SciKnowMine Release Workshop - Bridging BioNLP and Biocuration

Biological Natural Language Processing ('BioNLP') holds great promise to support and accelerate biocuration (organizing published biomedical knowledge into online resources such as databases) but has not yet generated viable open technology for use within the community. This is an area of active research and is the subject of shared evaluations such as 'BioCreative 4'. As the closing meeting of an NSF-funded infrastructure project (called 'SciKnowMine', #0849977), we intend to (A) present an implementation of a system for document triage that we are currently deploying to the Mouse Genome Informatics (MGI) system, (B) present and develop a strategic plan for open-source community-driven tools that bridge between curators committed to improving the quality of their informatics resources and computer science specialists developing novel NLP technology.

We illustrate this concept in Figure 1 below and seek to define and provide viable points of interaction between the two communities that can facilitate and support biocuration in active database systems. 

Figure 1: Schema for the development of bridge technology between biocurators and NLP researchers. 
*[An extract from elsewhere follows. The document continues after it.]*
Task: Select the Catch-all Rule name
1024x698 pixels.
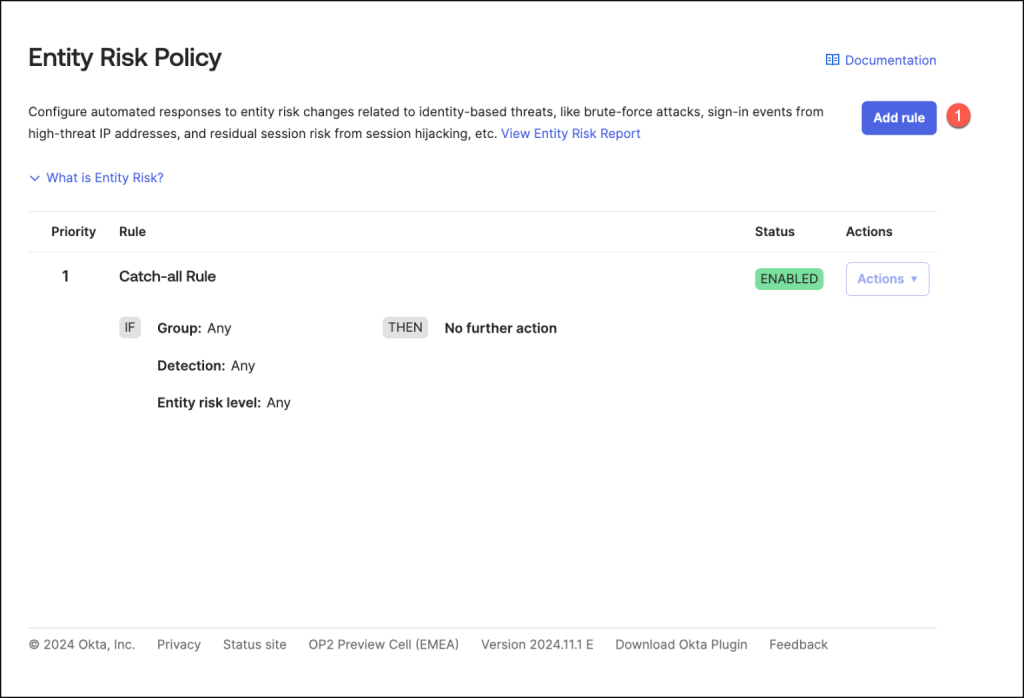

The workshop will run from USC's Information Sciences Institute and we will present talks from key stakeholders in this activity: (A) the developers of the SciKnowMine system; (B) NLP computer scientists developing novel applications based on text from articles curated by MGI, (C) from a number of biomedical databases themselves to describe their requirements and from other stakeholders (such as publishers, and the organizers of the BioCreative evaluation). We will present a half-day of presentations followed by panel discussions to plan and develop open-source strategies for developing biocuration systems based on the SciKnowMine platform. 

Date: Monday, August 19th, 2013
Location: 'Bayview room', Marina del Rey Mariott. 4100 Admiralty Way. Marina Del Rey, CA 90292.
Contact and Organizer: Gully Burns ([email protected])

Complete Video Coverage of the Workshop

The program mainly consisted of 25-minute long presentations with 5 minutes for questions. We finished the day with an informative group discussion focussed on setting up collaborative projects and next steps.  

Full PDF download of the program + abstracts

All videos are shared on USC/ISI's YouTube Channel

Opening Remarks (Gully Burns)


PART I - Review of the SciKnowMine Project

The SciKnowMine Project - Bridging BioNLP and Biocuration (Gully Burns)

Mouse Genome Informatics (MGI): the challenge to develop NLP strategies and tools to support publication-based curation (Janan Eppig) 

The Colorado Richly Annotated Full Text corpus: A corpus linguist’s perspective (Kevin B Cohen)



PART II - Biomedical Databases: At the cutting edge of knowledge

Reactome – Linking pathways, networks and disease (Robin Haw)

OntoPub: An Ontology-Driven, Concept-Based Biomedical Literature Search Engine (Dongui Lui) 

Wiki-based community annotation (Jim Hu) 



PART III - BioNLP: Computing over the complexity.

An NLP Voyage: Explorations with Information Extraction for Biocuration (Ellen Riloff) 

Mining Fulltext (Maximilian Haeussler) 

Clarifying ClearTK: A Case Study in Entity Tagging (James Gung) 



PART IV - Technological approaches applied to publishing space.

Mendeley’s vision of biocuration (William Gunn) 

The BioCreative Evaluation initiative (Cecilia Arighi) 

PART V - Forging the future: Group discussion. 

Meeting Attendees

Attendees consisted of NLP specialists, infrastructure creators, biocurators and students.

The meeting was also attended by students and scientists from ISI and USC.
Thanks to everyone who participated. This was an awesome day.